▶ **Извлечённый текст**
☆ ☆ ☆ ☆ ☆ ☆ ☆
В 1931–1932 годах руководители ВКП(б) как будто успешно взяли реванш за провал предыдущего этапа коллективизации, сорванного мятежным сопротивлением безоружной деревни.
Труд в коллективных хозяйствах оказался не таким уж свободным
Фото: РИА Новости
Сплошное кладбище
4 февраля 1932 года ЦК ВКП(б) принял постановление «Об очередных мероприятиях по организационно-хозяйственному укреплению колхозов». В соответствии с документом главным трудовым подразделением каждого хозяйства становилась производственная бригада с постоянным составом ее участников. В течение года им предстояло выполнять определенный вид работ на установленном правлением участке с ответственностью за состояние выделенных машин, инвентаря и скота. На бумаге оплата зависела от количества и качества затраченного труда, но на практике при учете возникала неразбериха, происходило полное обезличивание индивидуальных усилий колхозников. Сельские кооперативы встречали покупателей пустыми прилавками, не хватало нормальной соли, мыла, подметок для обуви. «Вся деревня одевается в жалкое тряпье. Трудодень колхозника оплачивается 15–20 коп[еек], что в переводе на золотой рубль дает две-три копейки. Деревня в настоящее время представляет сплошное кладбище»,— писал в 1932 году в одном из программных документов оппозиции «Сталин и кризис пролетарской диктатуры» бывший номенклатурный работник ЦК ВКП(б) Мартемьян Рютин, репрессированный за свою деятельность органами ОГПУ, осужденный на десять лет лагерей и позднее расстрелянный во время «ежовщины».
☆ ☆ ☆ ☆ ☆ ☆ ☆
▶ **Записи данных**
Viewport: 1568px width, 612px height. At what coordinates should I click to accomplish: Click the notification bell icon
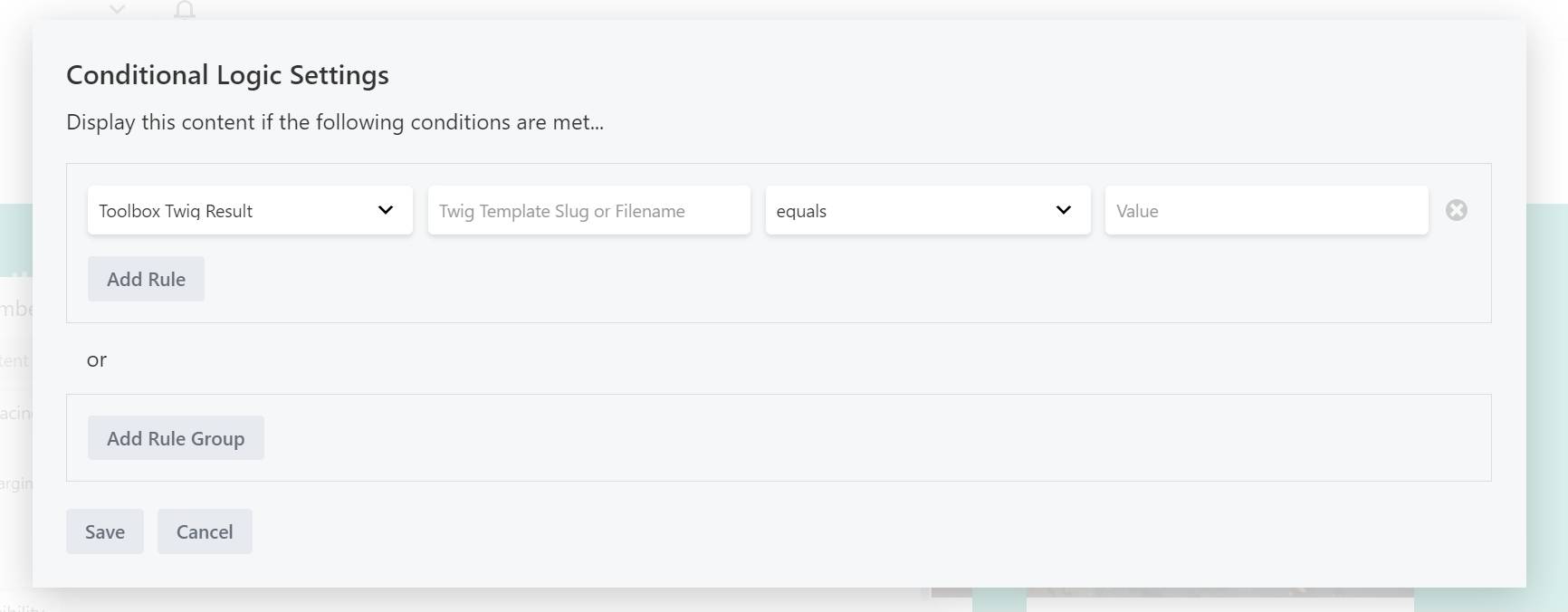point(185,9)
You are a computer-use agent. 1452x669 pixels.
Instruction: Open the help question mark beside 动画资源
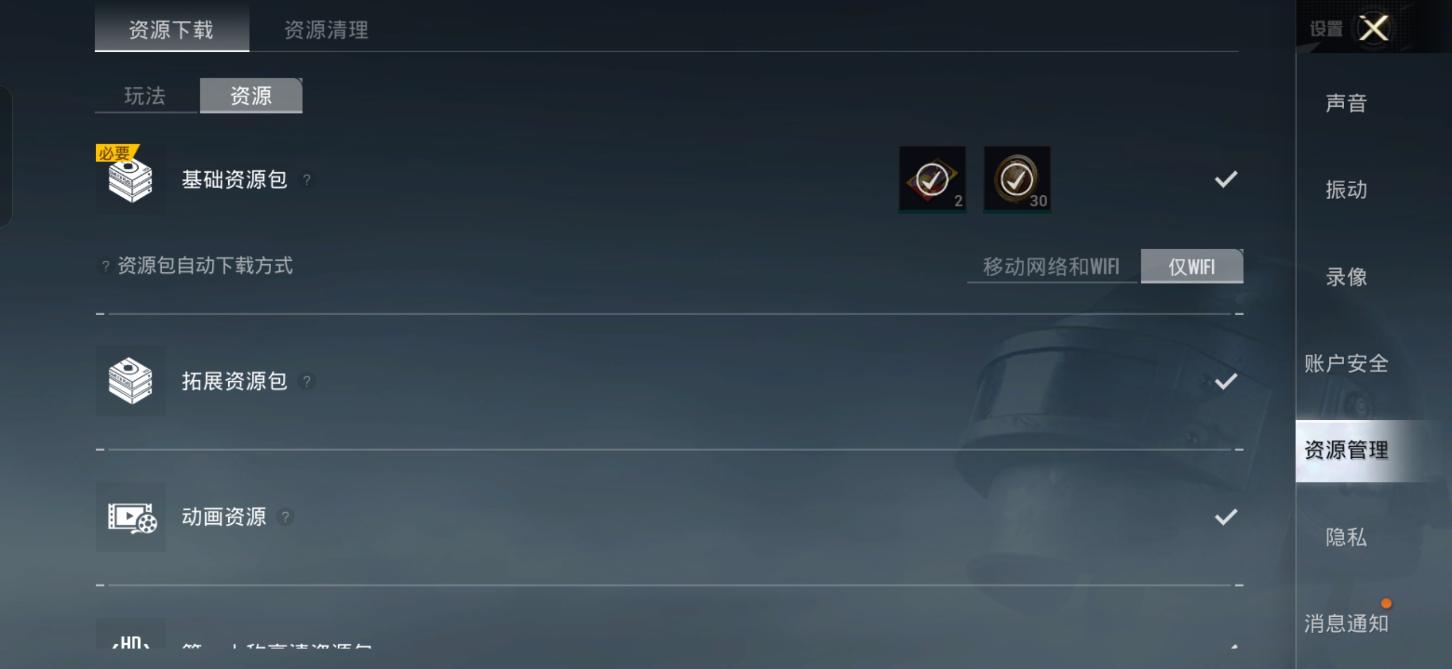coord(286,517)
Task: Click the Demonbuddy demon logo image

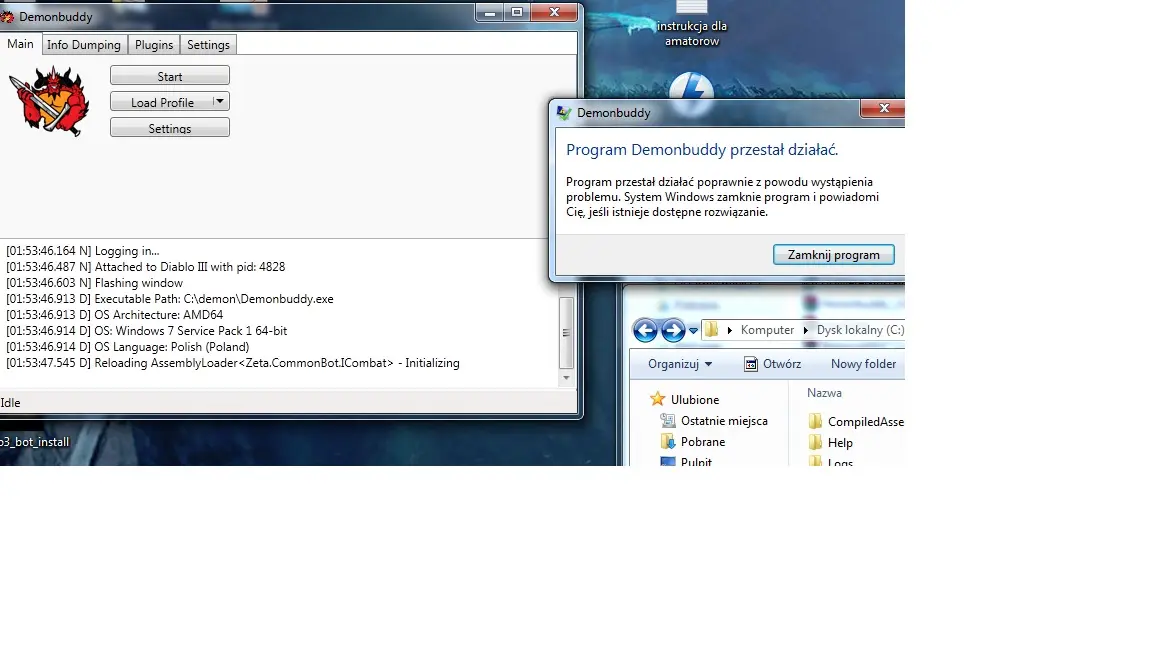Action: click(49, 100)
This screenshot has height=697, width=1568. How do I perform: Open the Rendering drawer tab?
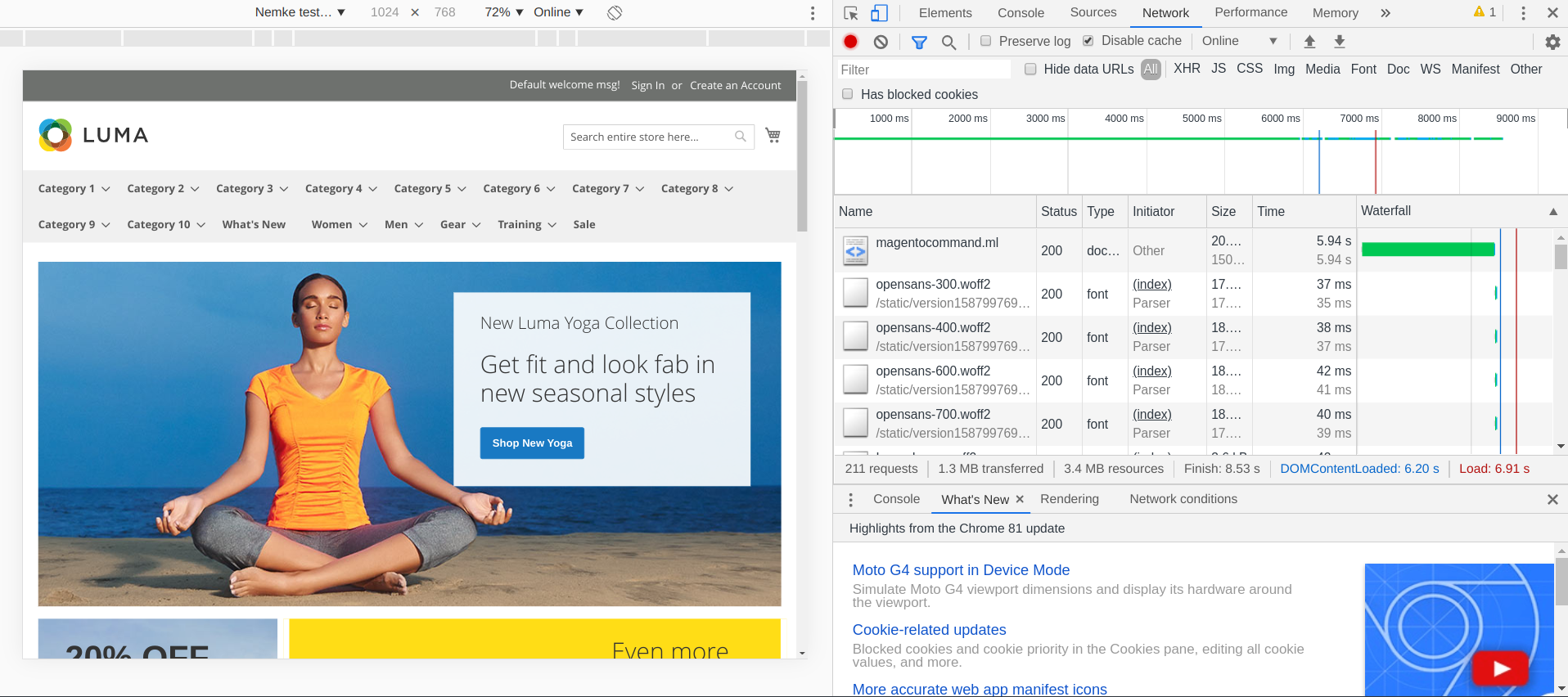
☆ ☆ ☆ ☆ ☆ ☆ ☆
▶ **Задачи**
1) Процитируйте из текста о коллективизации фрагмент, который начинается словами «В 1931–1932 годах» и заканчивается словами «сопротивлением безоружной деревни.».
2) Перечислите все товары, которых, по словам текста о коллективизации, не хватало в сельских кооперативах.

▶ **Результаты**
1)
В 1931–1932 годах руководители ВКП(б) как будто успешно взяли реванш за провал предыдущего этапа коллективизации, сорванного мятежным сопротивлением безоружной деревни.

2) Соль, мыло, подметки для обуви.